#### Supplied data:
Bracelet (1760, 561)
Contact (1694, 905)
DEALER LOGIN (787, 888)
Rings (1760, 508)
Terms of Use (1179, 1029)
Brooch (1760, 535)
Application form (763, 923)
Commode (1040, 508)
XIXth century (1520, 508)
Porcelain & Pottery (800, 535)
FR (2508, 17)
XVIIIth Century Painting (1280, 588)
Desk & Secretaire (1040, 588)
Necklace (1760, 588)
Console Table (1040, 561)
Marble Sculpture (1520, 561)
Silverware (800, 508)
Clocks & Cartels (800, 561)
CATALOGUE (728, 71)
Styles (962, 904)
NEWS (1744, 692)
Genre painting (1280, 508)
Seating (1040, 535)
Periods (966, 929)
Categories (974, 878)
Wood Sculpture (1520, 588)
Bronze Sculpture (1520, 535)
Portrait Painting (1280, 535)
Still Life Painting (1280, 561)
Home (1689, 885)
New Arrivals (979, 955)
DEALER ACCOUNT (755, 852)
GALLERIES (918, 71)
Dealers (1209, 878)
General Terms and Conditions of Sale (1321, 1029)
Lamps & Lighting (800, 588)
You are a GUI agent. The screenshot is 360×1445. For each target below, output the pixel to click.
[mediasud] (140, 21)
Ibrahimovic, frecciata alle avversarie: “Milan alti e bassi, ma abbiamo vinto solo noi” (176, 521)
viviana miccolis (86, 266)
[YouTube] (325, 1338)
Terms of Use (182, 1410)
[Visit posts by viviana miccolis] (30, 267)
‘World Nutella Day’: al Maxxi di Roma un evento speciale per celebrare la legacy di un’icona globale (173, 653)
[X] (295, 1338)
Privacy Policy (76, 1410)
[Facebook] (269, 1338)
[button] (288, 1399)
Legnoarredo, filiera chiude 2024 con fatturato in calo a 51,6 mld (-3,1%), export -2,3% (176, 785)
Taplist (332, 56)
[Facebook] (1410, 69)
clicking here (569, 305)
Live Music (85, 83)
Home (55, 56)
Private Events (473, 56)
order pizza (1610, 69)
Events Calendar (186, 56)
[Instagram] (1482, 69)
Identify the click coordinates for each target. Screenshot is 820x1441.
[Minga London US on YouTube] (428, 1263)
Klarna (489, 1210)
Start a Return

#### Task details:
Using the records above, output exactly the lines from the one containing "Private Events (473, 56)" through the last line, and no others.

#### Result of the exercise:
Private Events (473, 56)
order pizza (1610, 69)
Events Calendar (186, 56)
[Instagram] (1482, 69)
Identify the click coordinates for each target. Screenshot is 820x1441.
[Minga London US on YouTube] (428, 1263)
Klarna (489, 1210)
Start a Return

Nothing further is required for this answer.